:: Record set ::
================

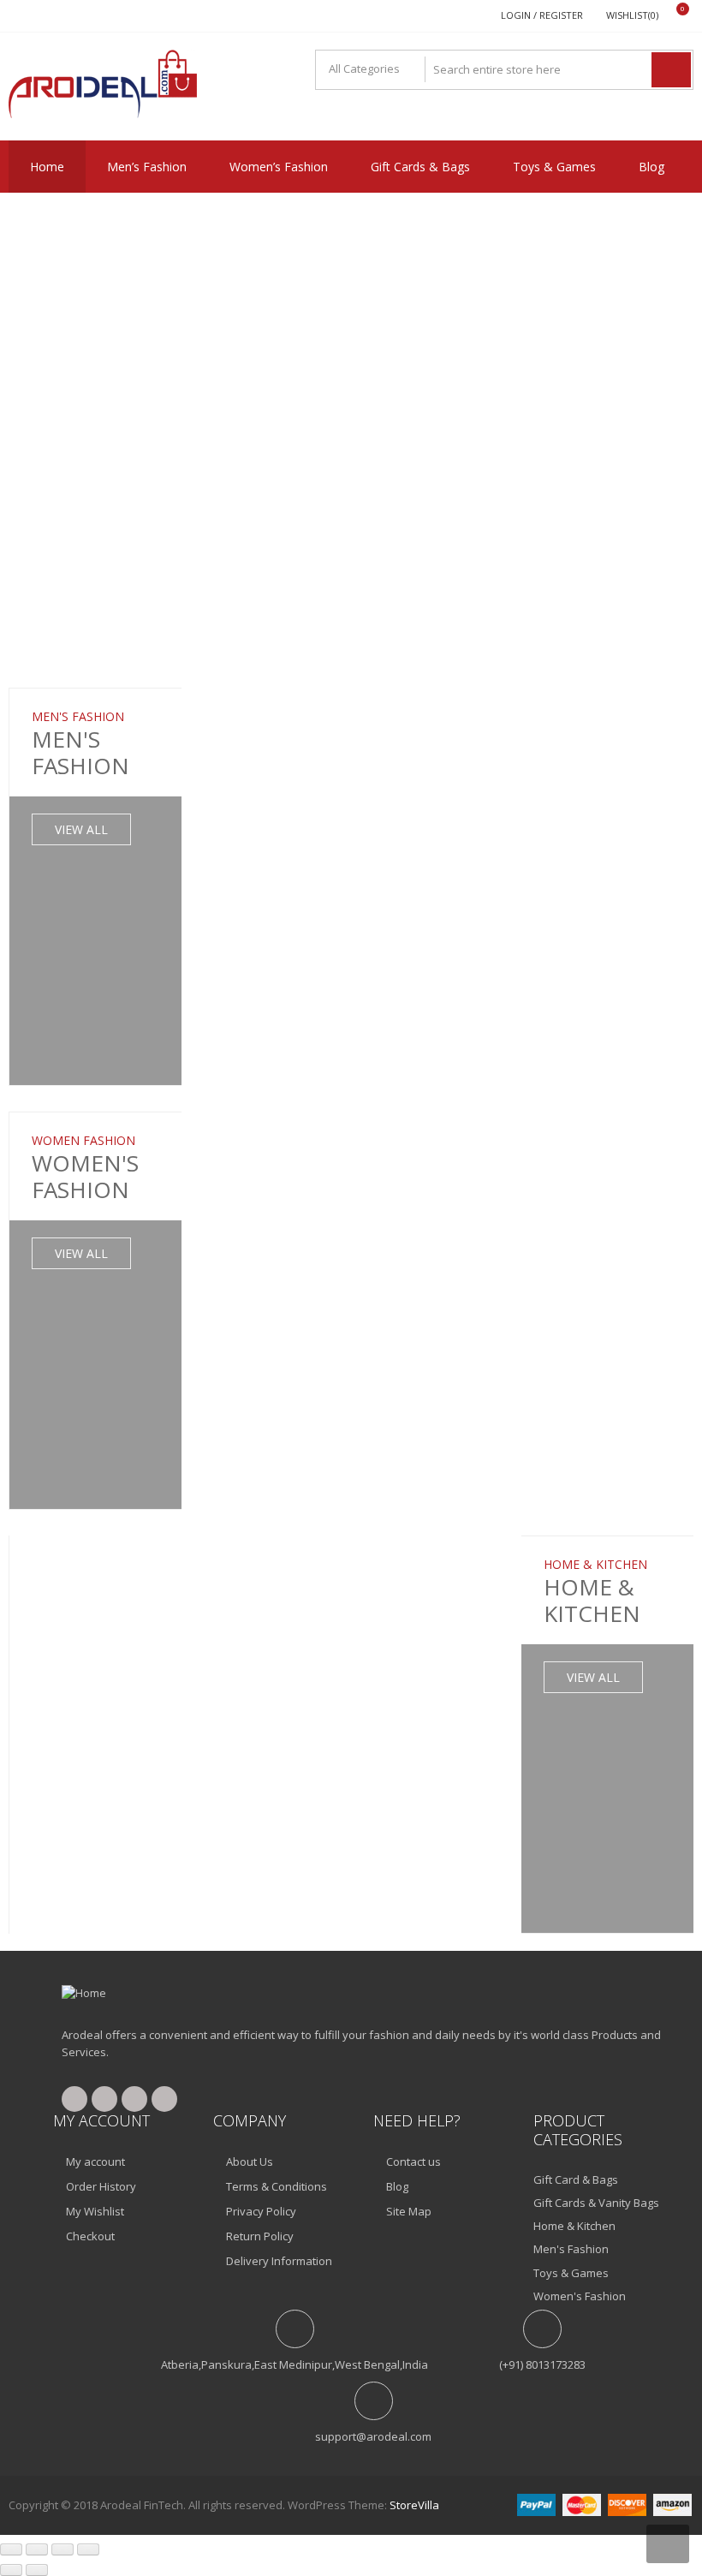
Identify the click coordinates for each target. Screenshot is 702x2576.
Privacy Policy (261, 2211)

================

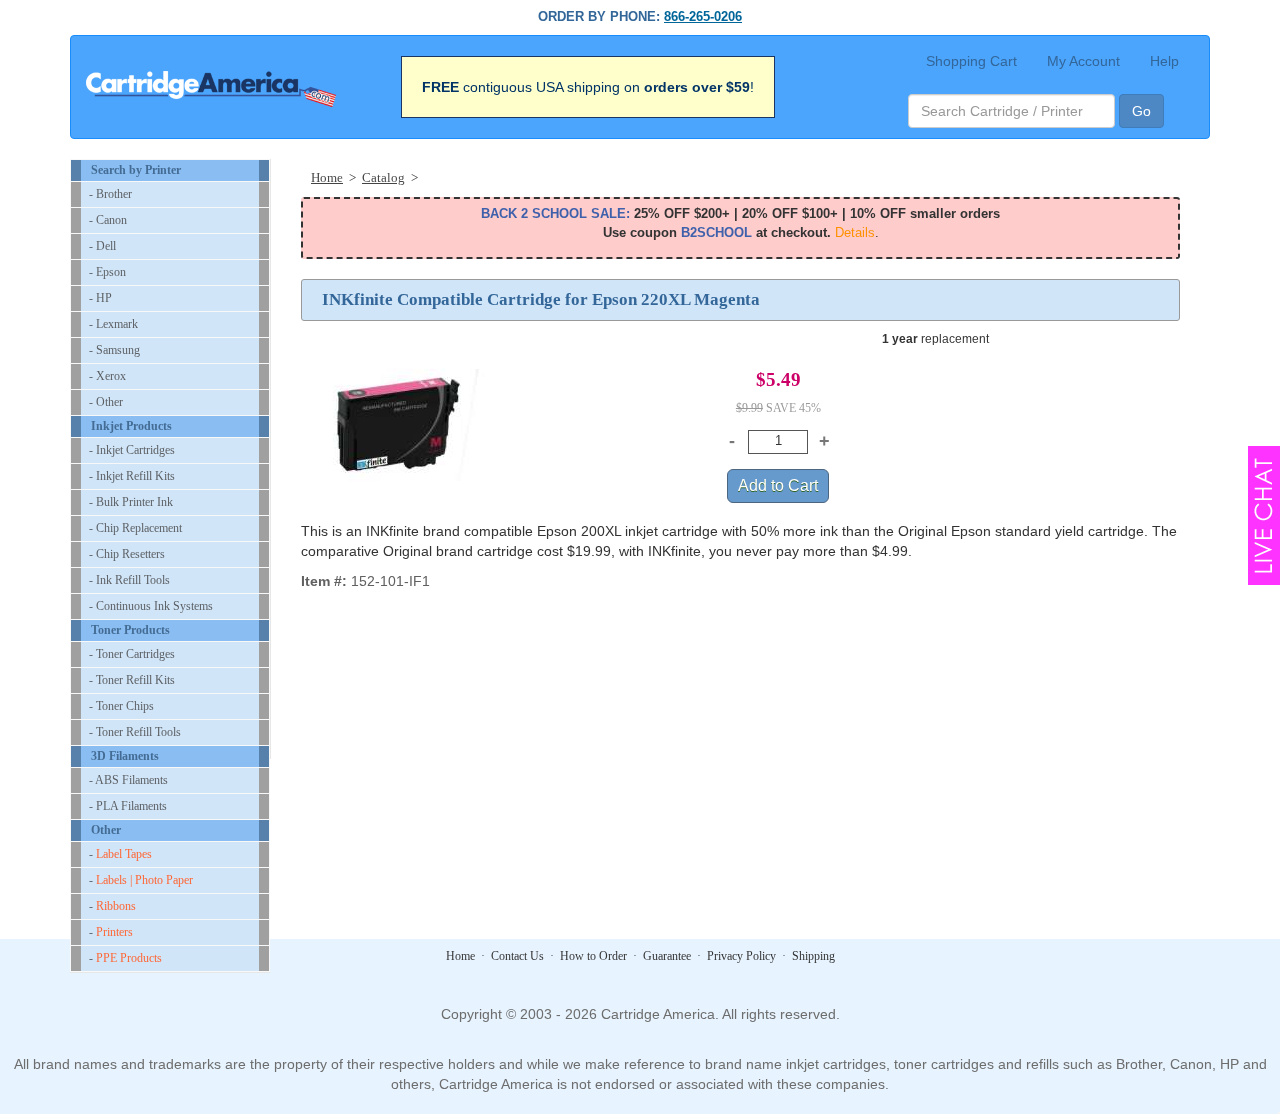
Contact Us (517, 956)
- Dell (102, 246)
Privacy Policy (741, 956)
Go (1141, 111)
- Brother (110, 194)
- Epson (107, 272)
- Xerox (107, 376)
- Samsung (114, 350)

================

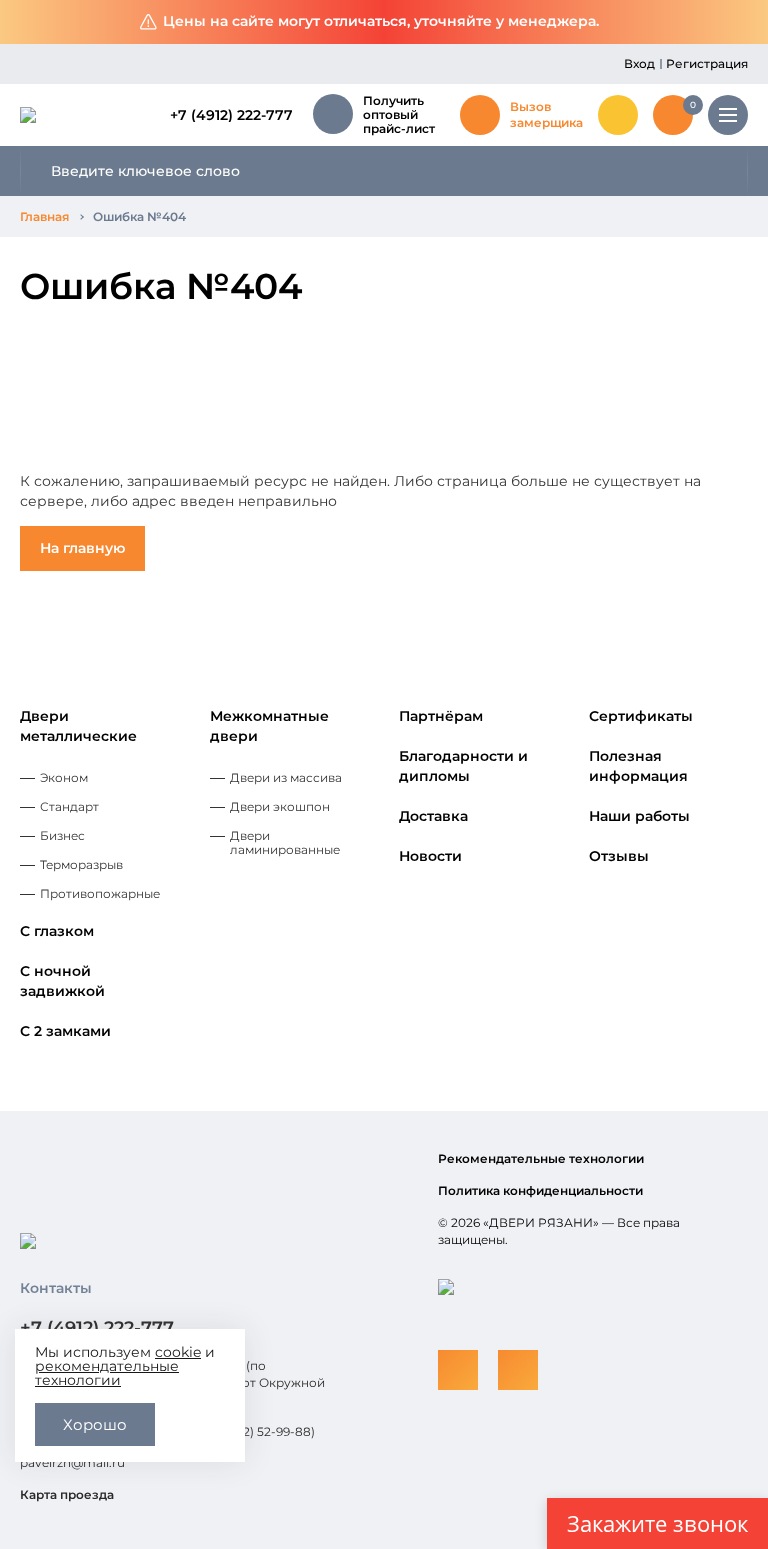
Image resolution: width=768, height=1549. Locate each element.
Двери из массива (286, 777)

================

:: What you will do ::
Only lines with the word "each" count here; copy every one from the records.

:: Response ::
Identify the click coordinates for each target. Screenshot is 702x2576.
Image resolution: width=768, height=1549. Locate each element.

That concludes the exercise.